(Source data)
———

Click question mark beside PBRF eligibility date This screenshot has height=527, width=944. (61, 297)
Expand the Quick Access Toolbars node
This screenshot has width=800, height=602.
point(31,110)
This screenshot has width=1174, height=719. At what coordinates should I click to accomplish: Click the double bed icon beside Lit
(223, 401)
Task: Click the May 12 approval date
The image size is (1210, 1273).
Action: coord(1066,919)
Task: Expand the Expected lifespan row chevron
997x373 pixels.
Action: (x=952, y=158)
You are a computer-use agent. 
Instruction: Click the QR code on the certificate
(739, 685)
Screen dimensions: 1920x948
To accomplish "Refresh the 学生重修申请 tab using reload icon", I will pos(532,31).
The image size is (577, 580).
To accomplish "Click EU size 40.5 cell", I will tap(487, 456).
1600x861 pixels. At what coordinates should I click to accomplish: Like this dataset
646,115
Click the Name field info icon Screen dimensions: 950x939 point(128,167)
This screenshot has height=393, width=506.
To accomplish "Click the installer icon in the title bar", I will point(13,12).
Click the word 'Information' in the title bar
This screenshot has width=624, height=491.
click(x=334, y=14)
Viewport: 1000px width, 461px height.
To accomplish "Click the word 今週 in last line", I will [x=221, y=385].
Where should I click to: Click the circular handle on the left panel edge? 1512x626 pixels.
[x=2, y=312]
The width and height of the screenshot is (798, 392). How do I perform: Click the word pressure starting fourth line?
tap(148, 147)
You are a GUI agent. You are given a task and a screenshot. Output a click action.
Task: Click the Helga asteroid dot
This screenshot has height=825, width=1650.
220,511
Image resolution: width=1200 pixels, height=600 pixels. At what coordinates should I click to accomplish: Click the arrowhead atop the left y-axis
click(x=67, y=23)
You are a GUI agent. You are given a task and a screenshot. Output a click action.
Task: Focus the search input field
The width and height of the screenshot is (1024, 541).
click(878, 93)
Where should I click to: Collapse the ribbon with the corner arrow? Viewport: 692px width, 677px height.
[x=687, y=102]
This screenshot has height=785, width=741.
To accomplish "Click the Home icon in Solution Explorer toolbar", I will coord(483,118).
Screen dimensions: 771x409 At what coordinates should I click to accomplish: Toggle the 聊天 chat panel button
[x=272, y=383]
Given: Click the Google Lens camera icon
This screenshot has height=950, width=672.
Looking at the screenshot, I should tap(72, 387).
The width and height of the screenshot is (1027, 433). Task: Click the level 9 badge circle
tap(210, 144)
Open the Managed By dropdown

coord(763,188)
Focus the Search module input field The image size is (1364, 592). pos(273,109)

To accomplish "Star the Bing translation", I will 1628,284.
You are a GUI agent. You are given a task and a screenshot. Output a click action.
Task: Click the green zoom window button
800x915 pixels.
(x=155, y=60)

———

### Exercise objective
Transcribe the records above from the line holding "This screenshot has height=393, width=506." down to the line holding "Viewport: 1000px width, 461px height.", inclusive, without adding anything.

### Finished exercise
This screenshot has height=393, width=506.
To accomplish "Click the installer icon in the title bar", I will point(13,12).
Click the word 'Information' in the title bar
This screenshot has width=624, height=491.
click(x=334, y=14)
Viewport: 1000px width, 461px height.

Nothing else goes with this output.